One of the most significant speeches Benedict made – as Cardinal Ratzinger, in the Jubilee Year 2000 – was one he gave to catechists about the meaning of the phrase “the New Evangelisation”, and its central image applies very much to his own papacy.
When people begin to get the idea of the New Evangelisation, he says, a temptation awaits them: “the temptation of impatience, the temptation of immediately finding the great success, in finding large numbers. But this is not God’s way. For the Kingdom of God as well as for evangelisation, the instrument and vehicle of the Kingdom of God, the parable of the grain of mustard seed [Mk 4:31-32] is always valid.”
Archbishop Rino Fisichella is the president for the Council for Promoting the New Evangelisation, which Benedict XVI established in 2011, and was thus a key participant in the Synod on the same subject in October 2012. It is likely that we will only know after several years, if then, how significant were these two initiatives of the Holy Father. Will they prove to be mustard seeds that produce a rich harvest, or attempts to institutionalise something that is always going to be at its most fruitful when it is spontaneous, charismatic and somewhat marginal?
Archbishop Fisichella is himself aware of this conundrum. In this book he writes about the danger of the New Evangelisation being an abstract or empty formula, which by attempting to be all-inclusive, ends up lacking real vigour. It is a danger we have certainly seen fulfilled in our own country at episcopal level. His position allows him to see this and many other aspects of evangelisation, including some that are often overlooked, and enables him to speak authoritatively about them. It also puts a burden on him because he is expected to cover all the bases, theologically and politically.
One surprising omission is a survey of what Fr Raniero Cantalamessa has called the various waves of evangelisation in history, of which the new ecclesial movements are the most recent.
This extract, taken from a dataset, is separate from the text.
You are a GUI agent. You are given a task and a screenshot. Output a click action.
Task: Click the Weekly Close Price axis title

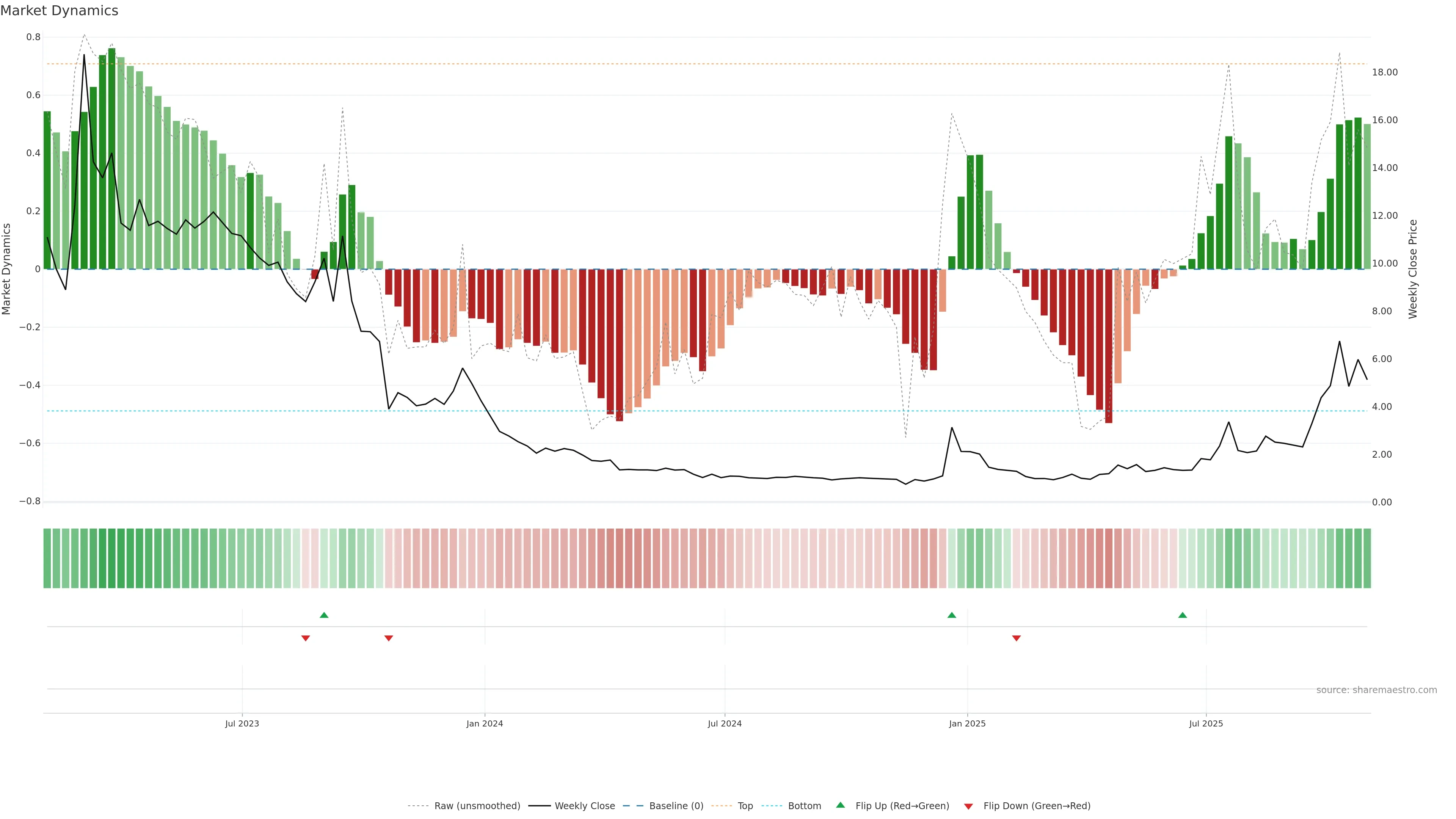coord(1413,269)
There is little mention in the book of these movements and of the person-to-person evangelisation which they are so good at.
Yet this is a book that can be confidently recommended both to experienced practitioners and to those who just want to know what the New Evangelisation is all about. It’s not necessarily a book to be read straight through, as its style may be somewhat discursive for English readers, but it provides a rich source of material for deepening our understanding of this all-important topic.
Particularly thought-provoking is his chapter on “the Way of Beauty” – a vital aspect of evangelisation that has all too often been neglected.